I’ve been dying to crack into one of the growlers from RI sometime this week. Always a concern with growlers is ‘how fresh will it be for how long?’ Fortunately I have had good luck with storing growlers. I always arrive with clean and sanitized growlers, I try to use the plastic lids which I feel you can get a better seal on, and I try to use electric tape to seal the outside of the growler if I know it is going to be more than 24 hours before I drink it. I split the growler of the RI Blueberry Ale with Karen tonight and it was pretty good. Her remark was it tasted like a blueberry breakfast bar – sweet, blueberry, and grainy – I couldn’t agree more. After about the first pint the beer really began to grow on my, kind of like the blueberry version of #9 from Magic Hat.

Originally I was hoping to brew the long anticipated second beer with Dave, an Oatmeal Honey Stout – Zog’s Grog Uncle Tupelo Honey Stout. But with the way the world works it was still not meant to be, yet. I think the original beer with Dave we made was like in 2004, geez how the time flies. Come on, Dave, we should at least make this annual  ;-). So instead after I realized that wasn’t going to happen, I made a started of WLP550 – White Labs Belgian Ale – to brew a Tripel this weekend. I don’t think I’ve messed around with Belgian-style beers since the old Double Dubbel trip and haven’t messed with a Tripel in particularly since 2002.

I also realized it has been about three weeks since I brewed the Small Beer and the Imperial Stout and I knew I just had to bottle the small beer. With a beer that small/young/fragile I really probably should have bottled it last week, oh well. At least now the bottles are clean and sanitized and ready to go. Hopefully Saturday morning the deed will get done, but we’ll see.

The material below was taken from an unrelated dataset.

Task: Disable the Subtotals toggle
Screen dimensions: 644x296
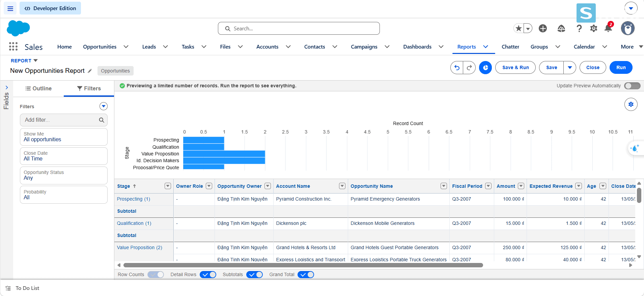Action: [255, 274]
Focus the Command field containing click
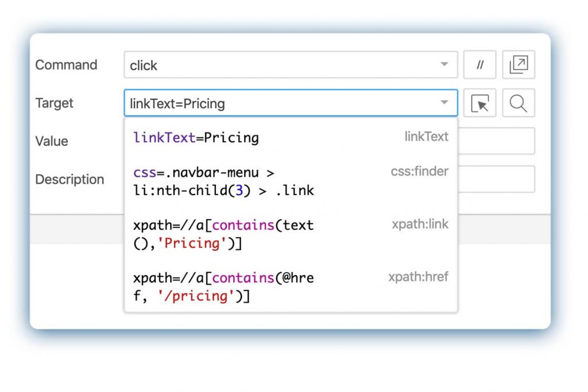Screen dimensions: 588x392 [x=276, y=65]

Also I transfered the Imperial Stout and the Hard Cider to secondaries. The Imperial Stout dropped just a smidgen to 1.035, still a little high, but it actually tasted pretty good. I’ll probably leave this beer alone to age to at least the beginning of December in preparation to bottle and serve between Christmas and New Years (estimate, fingers crossed). The Cider should be finished fermenting, it’s SG was at 0.0996, quite low honestly. Last time my Cider finished higher than that (0.0998) and was bone dry and quite un-apple-licious. This time I tasted the sample and it was kinda-appley and sorta-sweetish. So who knows, the numbers don’t always tell the truth. I’ll let this one sit in secondary until at least November in anticipation of bottling and serving for Thanksgiving. We’ll have to see how that goes. I still have a trick up my sleeve to help this bad boy clear if it decides to be difficult.

Linvilla Hard Cider

Wednesday, October 10th, 2007

Sunday I ran out to Linvilla Orchards to scoop up some fresh apple cider to make a second attempt at making a hard cider.

Apple Cider

Last time I made hard cider was October of 2005. I followed some simple “rules” I found online and kind of went from there. This time I am essentially using the same “rules” + “experience”= to make a “new” hard cider. I still like the idea that hard cider should essentially be just real apple cider and yeast, that’s it. The only other thing I added was a yeast nutrient to help with fermentation. No additional sugar or spices or other bizarreness.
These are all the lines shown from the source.